Key facts.
- "LLMs Get Lost in Multi-Turn Conversation" finds an average performance drop of roughly 39% from single-turn to multi-turn, so failures depend on conversational context and resist simple reproduction.source
- TRAIL provides a taxonomy of agent-trace errors and 148 annotated traces for localizing them, evidence that the bug lives in a trace you have to capture and read.source
Why are agent bugs so hard to reproduce?
Classic debugging leans on reproduction: trigger the bug again, watch it happen, fix it. Agents break that workflow because their behavior is context-dependent and non-deterministic. The multi-turn research shows how much context matters, with performance dropping around 39% once a conversation has history. A failure that happened on turn nine depends on the exact path of the first eight turns and the model's stochastic choices along the way. Re-running the same prompt does not recreate that state. The bug vanishes the moment you try to study it and the postmortem stalls at "we could not reproduce it."
The answer is to stop relying on reproduction and start relying on capture. If every run records a full trace, the inputs, the tool calls and their results, the intermediate reasoning. The context state, then an intermittent failure can be reconstructed from the trace even if it never recurs. TRAIL is the evidence that this is both needed and feasible: the errors are hard to spot but can be taxonomized and localized when you have the trace to examine. Without that capture, debugging an agent is archaeology with no artifacts. With it, even a one-time failure becomes a case you can open, read and fix.

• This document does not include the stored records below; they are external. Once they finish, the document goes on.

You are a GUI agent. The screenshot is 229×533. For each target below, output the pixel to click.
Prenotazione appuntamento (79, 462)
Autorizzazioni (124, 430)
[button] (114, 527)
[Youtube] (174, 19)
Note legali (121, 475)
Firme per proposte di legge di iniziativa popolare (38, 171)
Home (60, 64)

What lets you debug the intermittent?
| Approach | Rely on reproduction | Rely on capture |
|---|---|---|
| Method | Re-run the input | Read the recorded trace |
| Context | Lost | Captured at failure time |
| One-time bug | Cannot study | Reconstructable |
| Postmortem | Could not reproduce | Root cause found |
Intermittent agent failures are a class: about 39% drops over multi-turn that an upgrade reprices, not removes, so the retry cost stays. (arXiv:2505.06120)

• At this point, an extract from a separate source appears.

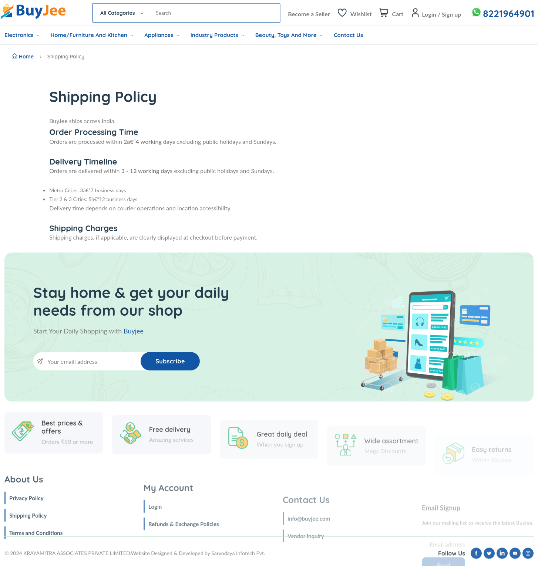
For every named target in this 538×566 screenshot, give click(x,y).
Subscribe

A trace is most useful when you can tell which step diverged from the pattern that should have held. Is what the Pattern Intelligence Layer adds. VibeModel makes the agent's expected handling of a situation explicit. A captured trace can be compared against the pattern to pinpoint exactly where an intermittent run went wrong, turning a failure you could never reproduce into one you can diagnose from the record.
Frequently asked questions
Why not just re-run to reproduce?
Because agent failures are context-dependent and non-deterministic. Multi-turn performance drops ~39%, so the failing state depends on history you cannot recreate by re-running the prompt.
What should the trace capture?
Inputs, every tool call and result, intermediate reasoning and context state, enough to reconstruct the run without needing it to recur.
How do you find the error in a long trace?
Compare it against the expected pattern to localize the divergence, which is what taxonomized trace analysis like TRAIL enables.